IV Domingo de Cuaresma, Ciclo B
Segunda Lectura: Ef 2, 4-10
“El amor y la misericordia de dios son muy grandes, porque nosotros
estábamos muertos por nuestros pecados y él nos dio la vida con Cristo”
San Pablo en la segunda lectura de la carta a los Efesios nos dice que “Dios,
rico en misericordia, por el gran amor con que nos amó, estando nosotros muertos
por los pecados, nos ha hecho vivir con Cristo” (Ef 2, 4-5). Para expresar esta
realidad de salvación, el Apóstol, además del término “misericordia”, utiliza también
la palabra “amor”, recogida y amplificada ulteriormente en la bellísima afirmación
que hemos escuchado en la página evangélica: “Tanto amó Dios al mundo, que
entregó a su Hijo único, para que no perezca ninguno de los que creen en él, sino
que tengan vida eterna” (Jn 3, 16).
Sabemos que ese amor por parte del Padre tuvo un desenlace dramático:
llegó hasta el sacrificio de su Hijo en la cruz. Si toda la misión y la vida de Jesús es
signo del amor de Dios, lo es de modo muy singular su muerte, en la que se
manifestó plenamente la ternura redentora de Dios. Por consiguiente, siempre,
pero especialmente en este tiempo cuaresmal, la cruz debe estar en el centro de
nuestra meditación; en ella contemplamos la gloria del Señor que resplandece en el
cuerpo martirizado de Jesús. Precisamente en esta entrega total de sí se manifiesta
la grandeza de Dios, que es amor.
Todo cristiano estamos llamado a comprender, vivir y testimoniar con
nuestra existencia la gloria del Crucificado. La cruz -la entrega de sí mismo del Hijo
de Dios- es, en definitiva, el ‘signo’ por excelencia que se nos ha dado para
comprender la verdad del hombre y la verdad de Dios: todos hemos sido creados y
redimidos por un Dios que por amor inmoló a su Hijo único.
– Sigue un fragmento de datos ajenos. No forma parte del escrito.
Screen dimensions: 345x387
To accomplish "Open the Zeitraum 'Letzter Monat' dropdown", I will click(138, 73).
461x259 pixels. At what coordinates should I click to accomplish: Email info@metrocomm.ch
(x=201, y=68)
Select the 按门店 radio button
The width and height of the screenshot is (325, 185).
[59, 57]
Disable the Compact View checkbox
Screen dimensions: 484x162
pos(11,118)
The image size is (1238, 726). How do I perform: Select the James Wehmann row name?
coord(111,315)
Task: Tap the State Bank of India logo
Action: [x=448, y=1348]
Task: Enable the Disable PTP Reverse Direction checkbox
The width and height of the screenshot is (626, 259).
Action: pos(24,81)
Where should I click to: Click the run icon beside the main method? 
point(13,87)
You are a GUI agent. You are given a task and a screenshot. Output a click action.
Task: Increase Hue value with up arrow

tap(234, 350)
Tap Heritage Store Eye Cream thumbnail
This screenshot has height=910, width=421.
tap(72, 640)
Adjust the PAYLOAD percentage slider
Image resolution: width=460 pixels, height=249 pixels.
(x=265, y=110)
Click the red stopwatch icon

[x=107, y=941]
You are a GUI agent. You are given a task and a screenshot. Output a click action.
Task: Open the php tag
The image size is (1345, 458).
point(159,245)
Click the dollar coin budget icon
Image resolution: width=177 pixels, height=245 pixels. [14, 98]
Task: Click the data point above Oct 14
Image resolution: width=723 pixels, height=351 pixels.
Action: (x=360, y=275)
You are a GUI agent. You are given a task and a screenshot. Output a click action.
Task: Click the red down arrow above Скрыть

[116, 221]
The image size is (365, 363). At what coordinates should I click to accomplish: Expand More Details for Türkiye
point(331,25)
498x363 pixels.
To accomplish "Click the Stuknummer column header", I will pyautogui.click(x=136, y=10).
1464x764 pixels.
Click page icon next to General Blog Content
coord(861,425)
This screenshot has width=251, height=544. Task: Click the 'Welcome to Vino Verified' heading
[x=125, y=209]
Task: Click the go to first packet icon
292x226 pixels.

Por eso, en la cruz “se
realiza ese ponerse Dios contra sí mismo, al entregarse para dar nueva vida al
hombre y salvarlo: esto es amor en su forma más radical” (Deus caritas est 12).
¡Cuántos, también en nuestro tiempo, buscan a Dios, buscan a Jesús y a su
Iglesia, buscan la misericordia divina, y esperan un ‘signo’ que toque su mente y su
corazón! Jesús muerto y resucitado es el signo absolutamente suficiente. En él
podemos comprender la verdad de la vida y obtener la salvación. Este es el anuncio
central de la Iglesia, que no cambia a lo largo de los siglos. Por tanto, la fe cristiana
no es ideología, sino encuentro personal con Cristo crucificado y resucitado. De esta
experiencia, que es individual y comunitaria, surge un nuevo modo de pensar y de
actuar: como testimonian los santos, nace una existencia marcada por el amor.
La misericordia del Señor se reveló de modo total y definitivo en el misterio
de la cruz: “A la humanidad, que a veces parece extraviada y dominada por el
poder del mal, del egoísmo y del miedo, el Señor resucitado le ofrece como don su
amor que perdona, reconcilia y suscita de nuevo la esperanza. Es un amor que
convierte los corazones y da la paz”… ¡Cuánta necesidad tiene el mundo de
comprender y acoger la Misericordia divina!” (JP II Regina Caeli, n. 2: L’Osservatore
Romano, edición en lengua española, 8 de abril de 2005, p. 5).
Cristo nos revela a Dios que es Padre, revela a Dios “rico de misericordia”,
como leemos en san Pablo en la segunda lectura de hoy. Hagamos presente al
Padre en cuanto amor y misericordia (CEC 231; el ser mismo de Dios es Amor. Al
enviar en la plenitud de los tiempos a su Hijo único y al Espíritu de Amor, Dios
revela su secreto más íntimo (cf. 1 Cor 2,7-16; Ef 3,9-12); Él mismo es una eterna
comunicación de amor: Padre, Hijo y Espíritu Santo, y nos ha destinado a participar
en Él.
Comprendamos y acojamos el amor misericordioso de Dios; que este sea
nuestro compromiso, sobre todo en el seno de las familias y también en todos los
ámbitos del barrio; sigamos luchando por hacer de nuestra parroquia una
comunidad viva, dedicada a testimoniar el amor de Dios, Padre misericordioso,
amor que es el verdadero secreto de la alegría cristiana. A la Virgen le pedimos que
encienda en nuestro corazón la chispa de la gracia de Dios, ayudándonos a
transmitir al mundo el fuego de la Misericordia divina. Que María nos obtenga a
todos el don de la unidad y de la paz: la unidad de la fe, la unidad del espíritu y del
pensamiento, la unidad de las familias; la paz de los corazones.